Defendants argued that they met the standard, and that their expulsion of the Minority Member complied with the LLC agreement as a matter of law. Primarily they relied on a series of email exchanges between the parties and their legal counsel evidencing the Minority Member's failure to disclose his personal trading information, and his disclosure of their internal dispute to a company client over the Majority Member's objection. The Minority Member countered that his complaint must be "liberally construed" and that the documentary evidence was contradictory, however, Justice Schweitzer agreed with the defendants, writing:
It is clear from the record currently before the court . . . that [the Minority Member's] personal trading account information was requested for an annual compliance audit, and that [he] failed to provide it in a timely fashion.
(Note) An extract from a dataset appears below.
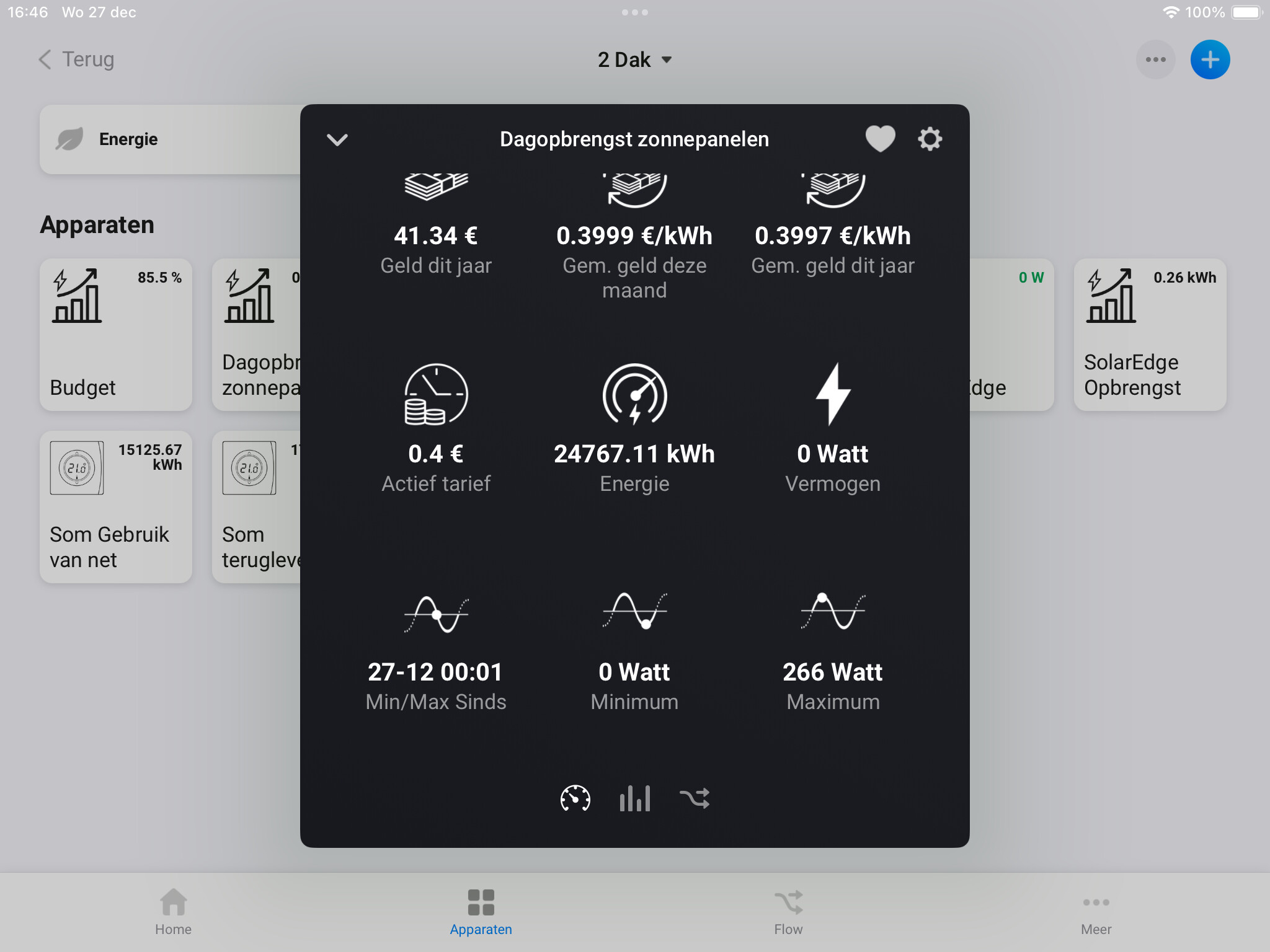Tap the Energie meter gauge icon
Screen dimensions: 1270x952
(x=634, y=394)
Although [the Minority Member] correctly notes that dismissal of an action is not appropriate unless no significant dispute between the parties remains, he has failed to provide credible evidence to contradict defendants' documentary evidence.
So what are the lessons to be learned from the case? I can think of four:
- The inclusion of a for-cause expulsion provision in the LLC agreement is a delicate matter to be carefully considered on all sides when the agreement is under negotiation. Sure, it's nice for the majority to have the power to expel, but particularly in a very small company where the members work closely together, the spectre of expulsion of the minority member based on some finding of misconduct, especially if on financial terms highly unfavorable to the expelled member, can poison inter-member relations and the company's long-term prospects for stability and success.
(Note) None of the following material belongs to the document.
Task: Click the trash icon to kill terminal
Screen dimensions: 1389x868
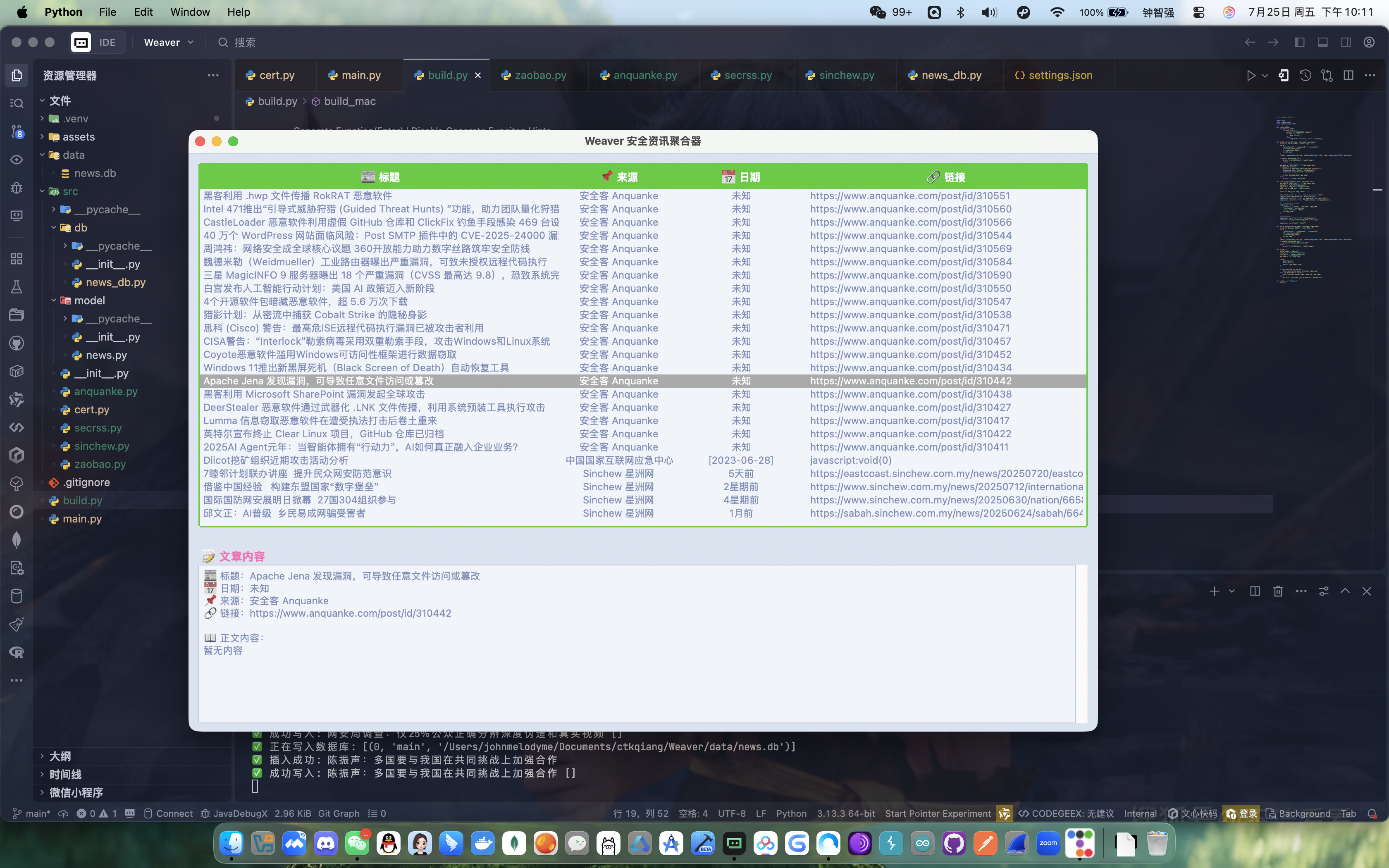Action: [1278, 591]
- If you're a minority member of an LLC whose operating agreement includes a provision authorizing your expulsion at the behest of the majority, depending how broadly or narrowly the clause is drafted, do not take too much comfort from the fact that the grounds for expulsion are limited to defined circumstances constituting "cause" for removal. I've seen a number of LLC agreements such as the one in this case with for-cause expulsion provisions predicated on a catch-all material breach of the LLC agreement. At a minimum you may be buying yourself an expensive lawsuit over the existence or not of the requisite breach, and you may be doing so after being locked out of the company with no salary.
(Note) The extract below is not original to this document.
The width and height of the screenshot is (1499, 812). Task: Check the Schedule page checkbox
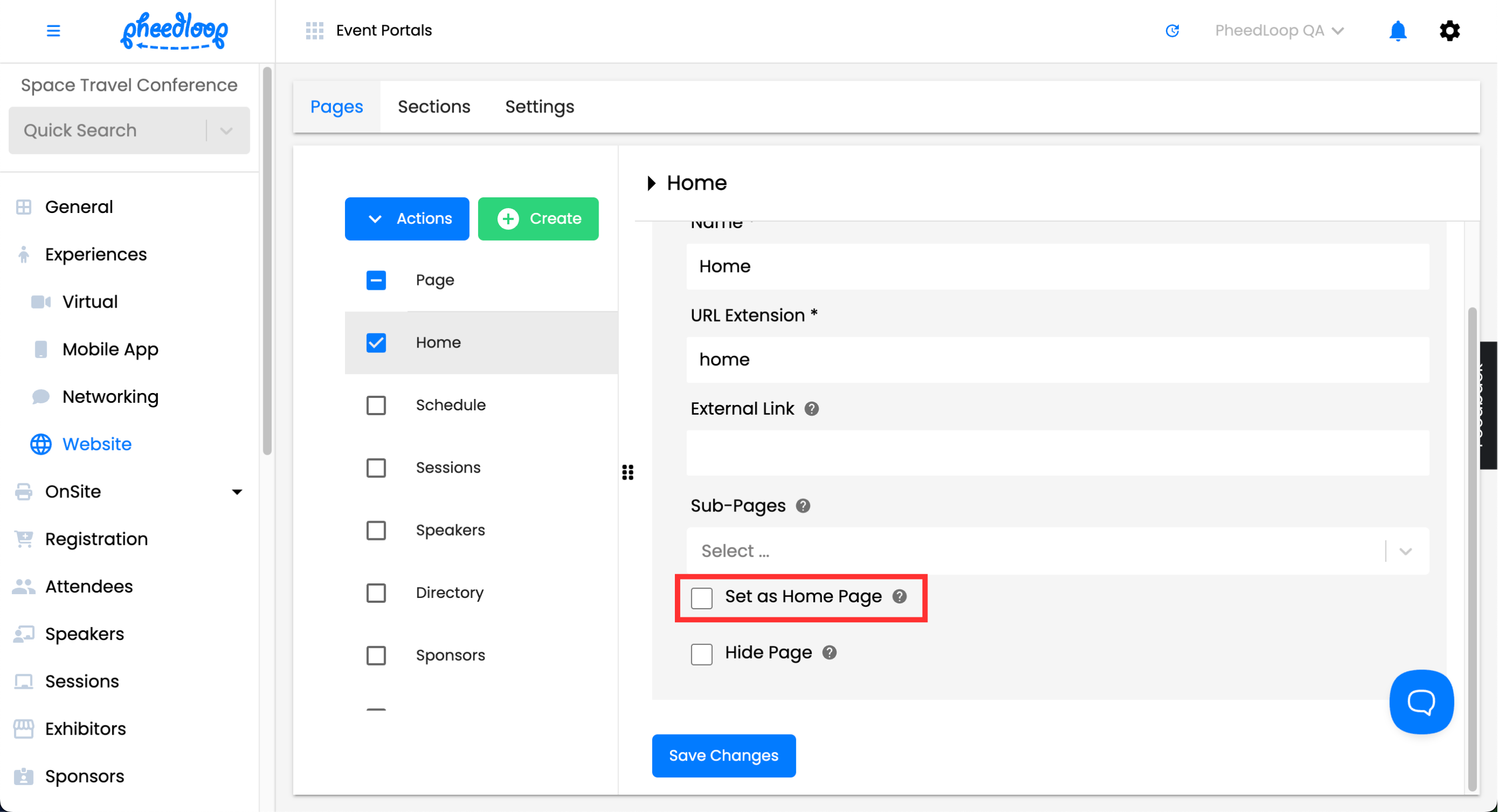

- Once it becomes apparent that the members' relationship is in jeopardy, the minority member must walk on eggshells, so to speak, to avoid giving the majority member any excuse for triggering the for-cause expulsion. It's interesting to note that, in this case, although the complaint alleged that the Minority Member effectively was thrown out of the company in February 2009, the grounds for his formal expulsion concerned only his subsequent actions in the following months.
- The case also teaches lawyers a practice pointer, namely, never underestimate the power of a well-supported pre-answer motion to dismiss the case based on documentary evidence. Over many years of following court decisions I've seen relatively few successful Section 3211(a)(1) motions, and those that do succeed usually rely on some dispositive provision in the parties' contract without need for extraneous evidence of the parties' conduct. In that sense, this is an unusual case because the court had to look outside the LLC agreement for evidence of the claimed breach. In defending against such a motion, the better practice is to treat the motion as if it were one for summary judgment and put in the record, whether by way of affidavit or documentary exhibits, any and all available evidence raising a factual dispute.